#### WHAT THE EXERCISE ASKS
The reply should be an exact transcription of every record.

Extracted records

☆ ☆ ☆ ☆ ☆ ☆ ☆

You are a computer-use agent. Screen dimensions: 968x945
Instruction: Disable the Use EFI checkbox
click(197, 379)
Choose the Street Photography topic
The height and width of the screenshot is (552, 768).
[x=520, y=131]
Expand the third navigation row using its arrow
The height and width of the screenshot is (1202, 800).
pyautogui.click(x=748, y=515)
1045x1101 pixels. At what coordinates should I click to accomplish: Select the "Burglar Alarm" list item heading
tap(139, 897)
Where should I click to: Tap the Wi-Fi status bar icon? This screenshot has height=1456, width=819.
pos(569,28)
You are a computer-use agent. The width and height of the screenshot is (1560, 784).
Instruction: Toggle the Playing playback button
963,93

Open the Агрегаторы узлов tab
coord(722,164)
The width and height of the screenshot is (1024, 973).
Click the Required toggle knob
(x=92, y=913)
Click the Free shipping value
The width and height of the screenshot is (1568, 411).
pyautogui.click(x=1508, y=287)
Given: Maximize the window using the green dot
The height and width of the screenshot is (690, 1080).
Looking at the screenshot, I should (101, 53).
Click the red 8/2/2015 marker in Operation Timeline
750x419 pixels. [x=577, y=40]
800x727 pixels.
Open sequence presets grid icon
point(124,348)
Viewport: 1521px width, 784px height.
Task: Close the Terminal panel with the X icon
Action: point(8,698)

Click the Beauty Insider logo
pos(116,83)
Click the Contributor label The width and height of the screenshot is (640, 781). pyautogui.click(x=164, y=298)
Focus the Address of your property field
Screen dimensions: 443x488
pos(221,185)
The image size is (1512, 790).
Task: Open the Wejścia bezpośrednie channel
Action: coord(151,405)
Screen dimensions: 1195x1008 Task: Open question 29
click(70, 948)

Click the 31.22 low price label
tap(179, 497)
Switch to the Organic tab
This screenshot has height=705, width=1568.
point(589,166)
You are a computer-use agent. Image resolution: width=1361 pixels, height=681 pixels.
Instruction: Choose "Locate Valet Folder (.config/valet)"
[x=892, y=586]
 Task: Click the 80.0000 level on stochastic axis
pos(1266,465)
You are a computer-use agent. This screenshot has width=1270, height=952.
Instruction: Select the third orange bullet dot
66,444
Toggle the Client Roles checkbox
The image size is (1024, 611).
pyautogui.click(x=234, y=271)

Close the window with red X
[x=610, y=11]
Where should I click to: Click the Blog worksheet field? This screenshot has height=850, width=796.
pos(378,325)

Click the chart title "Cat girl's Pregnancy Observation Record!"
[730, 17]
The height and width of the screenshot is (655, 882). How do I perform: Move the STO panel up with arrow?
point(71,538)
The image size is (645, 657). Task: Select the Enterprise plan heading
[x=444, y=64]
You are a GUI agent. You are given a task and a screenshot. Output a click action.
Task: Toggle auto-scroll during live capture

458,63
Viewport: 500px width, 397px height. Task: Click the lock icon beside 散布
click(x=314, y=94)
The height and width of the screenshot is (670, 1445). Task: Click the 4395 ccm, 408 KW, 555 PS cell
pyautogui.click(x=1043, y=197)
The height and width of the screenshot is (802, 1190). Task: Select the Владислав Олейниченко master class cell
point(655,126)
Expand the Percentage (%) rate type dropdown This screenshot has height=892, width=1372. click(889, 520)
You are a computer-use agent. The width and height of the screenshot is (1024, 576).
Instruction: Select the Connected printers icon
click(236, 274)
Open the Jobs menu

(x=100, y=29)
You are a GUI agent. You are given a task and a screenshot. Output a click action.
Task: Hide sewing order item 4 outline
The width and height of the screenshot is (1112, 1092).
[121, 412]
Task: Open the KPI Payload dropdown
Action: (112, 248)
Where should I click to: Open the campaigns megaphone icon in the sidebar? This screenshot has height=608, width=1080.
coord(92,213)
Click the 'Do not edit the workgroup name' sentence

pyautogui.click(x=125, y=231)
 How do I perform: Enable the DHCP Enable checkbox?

☆ ☆ ☆ ☆ ☆ ☆ ☆

#### SOLUTION FOR THIS EXERCISE
You are a computer-use agent. Screen dimensions: 968x945
Instruction: Disable the Use EFI checkbox
click(197, 379)
Choose the Street Photography topic
The height and width of the screenshot is (552, 768).
[x=520, y=131]
Expand the third navigation row using its arrow
The height and width of the screenshot is (1202, 800).
pyautogui.click(x=748, y=515)
1045x1101 pixels. At what coordinates should I click to accomplish: Select the "Burglar Alarm" list item heading
tap(139, 897)
Where should I click to: Tap the Wi-Fi status bar icon? This screenshot has height=1456, width=819.
pos(569,28)
You are a computer-use agent. The width and height of the screenshot is (1560, 784).
Instruction: Toggle the Playing playback button
963,93

Open the Агрегаторы узлов tab
coord(722,164)
The width and height of the screenshot is (1024, 973).
Click the Required toggle knob
(x=92, y=913)
Click the Free shipping value
The width and height of the screenshot is (1568, 411).
pyautogui.click(x=1508, y=287)
Given: Maximize the window using the green dot
The height and width of the screenshot is (690, 1080).
Looking at the screenshot, I should (101, 53).
Click the red 8/2/2015 marker in Operation Timeline
750x419 pixels. [x=577, y=40]
800x727 pixels.
Open sequence presets grid icon
point(124,348)
Viewport: 1521px width, 784px height.
Task: Close the Terminal panel with the X icon
Action: point(8,698)

Click the Beauty Insider logo
pos(116,83)
Click the Contributor label The width and height of the screenshot is (640, 781). pyautogui.click(x=164, y=298)
Focus the Address of your property field
Screen dimensions: 443x488
pos(221,185)
The image size is (1512, 790).
Task: Open the Wejścia bezpośrednie channel
Action: coord(151,405)
Screen dimensions: 1195x1008 Task: Open question 29
click(70, 948)

Click the 31.22 low price label
tap(179, 497)
Switch to the Organic tab
This screenshot has height=705, width=1568.
point(589,166)
You are a computer-use agent. Image resolution: width=1361 pixels, height=681 pixels.
Instruction: Choose "Locate Valet Folder (.config/valet)"
[x=892, y=586]
 Task: Click the 80.0000 level on stochastic axis
pos(1266,465)
You are a computer-use agent. This screenshot has width=1270, height=952.
Instruction: Select the third orange bullet dot
66,444
Toggle the Client Roles checkbox
The image size is (1024, 611).
pyautogui.click(x=234, y=271)

Close the window with red X
[x=610, y=11]
Where should I click to: Click the Blog worksheet field? This screenshot has height=850, width=796.
pos(378,325)

Click the chart title "Cat girl's Pregnancy Observation Record!"
[730, 17]
The height and width of the screenshot is (655, 882). How do I perform: Move the STO panel up with arrow?
point(71,538)
The image size is (645, 657). Task: Select the Enterprise plan heading
[x=444, y=64]
You are a GUI agent. You are given a task and a screenshot. Output a click action.
Task: Toggle auto-scroll during live capture

458,63
Viewport: 500px width, 397px height. Task: Click the lock icon beside 散布
click(x=314, y=94)
The height and width of the screenshot is (670, 1445). Task: Click the 4395 ccm, 408 KW, 555 PS cell
pyautogui.click(x=1043, y=197)
The height and width of the screenshot is (802, 1190). Task: Select the Владислав Олейниченко master class cell
point(655,126)
Expand the Percentage (%) rate type dropdown This screenshot has height=892, width=1372. click(889, 520)
You are a computer-use agent. The width and height of the screenshot is (1024, 576).
Instruction: Select the Connected printers icon
click(236, 274)
Open the Jobs menu

(x=100, y=29)
You are a GUI agent. You are given a task and a screenshot. Output a click action.
Task: Hide sewing order item 4 outline
The width and height of the screenshot is (1112, 1092).
[121, 412]
Task: Open the KPI Payload dropdown
Action: (112, 248)
Where should I click to: Open the campaigns megaphone icon in the sidebar? This screenshot has height=608, width=1080.
coord(92,213)
Click the 'Do not edit the workgroup name' sentence

pyautogui.click(x=125, y=231)
 How do I perform: Enable the DHCP Enable checkbox?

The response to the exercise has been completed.